1Anthropology, New York University, 2Anthropology, Hunter College, 3New York Consortium of Evolutionary Primatology, (NYCEP)
Friday 8:45-9:00, Ballroom C
Occlusal surface area varies among fossil hominins, and this variation is thought to reflect chewing performance; however, there is morphological equifinality when enlarging an occlusal surface; for example, both increasing slope (sharpness) and two-dimensional area of the post-canine teeth would increase the total occlusal surface. In order to explore this variation in modern humans, we quantified occlusal surface morphology and tested its relation to chewing efficiency. Occlusal surfaces were measured using the program ArcGIS from three-dimensionally scanned dental casts of each subject’s upper and lower right dental rows, third premolar to terminal molar. Slope, two and three-dimensional area, and volume were recorded for each subject and used to calculate morphological indices. Each subject participated in a series of almond chewing trials which were recorded using high speed motion capture and surface electromyography of the masseter muscle. From these trials, chewing efficiency was calculated from the change in particle size relative to mechanical work of the masseter. Chewing efficiency was significantly higher in individuals with smaller occlusal areas (both two-dimensional and three-dimensional areas) and volumes.
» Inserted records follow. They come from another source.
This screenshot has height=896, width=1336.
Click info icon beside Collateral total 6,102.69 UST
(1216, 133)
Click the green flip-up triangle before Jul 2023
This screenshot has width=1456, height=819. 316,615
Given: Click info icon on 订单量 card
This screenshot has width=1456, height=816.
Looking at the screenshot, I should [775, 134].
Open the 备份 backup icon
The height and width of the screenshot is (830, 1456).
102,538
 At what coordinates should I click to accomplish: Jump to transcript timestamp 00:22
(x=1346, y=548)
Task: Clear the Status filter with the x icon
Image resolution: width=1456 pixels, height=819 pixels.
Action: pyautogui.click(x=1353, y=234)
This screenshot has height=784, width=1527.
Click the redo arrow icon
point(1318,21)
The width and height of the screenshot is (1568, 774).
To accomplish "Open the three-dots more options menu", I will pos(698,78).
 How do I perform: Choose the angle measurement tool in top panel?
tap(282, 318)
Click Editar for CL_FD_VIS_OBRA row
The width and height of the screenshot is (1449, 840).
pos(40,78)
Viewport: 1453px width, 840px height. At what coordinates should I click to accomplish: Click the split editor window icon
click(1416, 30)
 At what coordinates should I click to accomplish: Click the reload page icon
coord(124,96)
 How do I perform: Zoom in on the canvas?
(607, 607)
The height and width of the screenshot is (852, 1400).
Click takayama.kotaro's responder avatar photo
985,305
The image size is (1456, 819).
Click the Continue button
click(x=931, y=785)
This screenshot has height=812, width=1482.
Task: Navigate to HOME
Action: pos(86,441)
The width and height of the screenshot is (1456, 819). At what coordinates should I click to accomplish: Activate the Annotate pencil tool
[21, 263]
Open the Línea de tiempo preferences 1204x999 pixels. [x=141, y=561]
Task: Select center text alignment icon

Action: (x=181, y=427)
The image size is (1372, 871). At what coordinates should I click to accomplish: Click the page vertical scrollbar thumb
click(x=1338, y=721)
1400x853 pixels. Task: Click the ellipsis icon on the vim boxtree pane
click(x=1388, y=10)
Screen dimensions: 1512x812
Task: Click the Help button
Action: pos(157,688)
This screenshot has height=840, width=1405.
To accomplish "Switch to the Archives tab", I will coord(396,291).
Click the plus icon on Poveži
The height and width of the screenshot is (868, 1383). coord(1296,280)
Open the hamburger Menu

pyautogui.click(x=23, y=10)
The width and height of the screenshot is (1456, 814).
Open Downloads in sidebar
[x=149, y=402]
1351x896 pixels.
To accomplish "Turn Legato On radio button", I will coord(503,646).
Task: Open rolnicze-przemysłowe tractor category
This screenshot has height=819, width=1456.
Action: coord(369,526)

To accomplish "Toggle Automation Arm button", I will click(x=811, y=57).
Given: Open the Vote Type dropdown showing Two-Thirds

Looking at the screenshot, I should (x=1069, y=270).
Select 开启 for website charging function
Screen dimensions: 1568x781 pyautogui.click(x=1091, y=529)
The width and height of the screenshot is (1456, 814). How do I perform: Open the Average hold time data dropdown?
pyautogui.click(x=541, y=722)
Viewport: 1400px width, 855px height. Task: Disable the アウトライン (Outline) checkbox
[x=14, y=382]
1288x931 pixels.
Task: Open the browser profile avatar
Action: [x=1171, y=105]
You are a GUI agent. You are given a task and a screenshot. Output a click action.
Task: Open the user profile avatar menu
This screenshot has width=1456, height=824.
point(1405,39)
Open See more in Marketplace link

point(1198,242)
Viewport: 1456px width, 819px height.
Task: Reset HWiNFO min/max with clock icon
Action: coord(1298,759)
However, chewing efficiency increased in individuals with greater occlusal slopes. For almonds and foods with similar mechanical properties, these results indicate that highly sloped but small dentitions are more efficient in modern humans. We discuss the implications of these results when estimating chewing efficiency in occlusally diverse hominins including Australopithecus and Paranthropus.
Funding was generously provided by NYCEP, Hunter College, and NYU.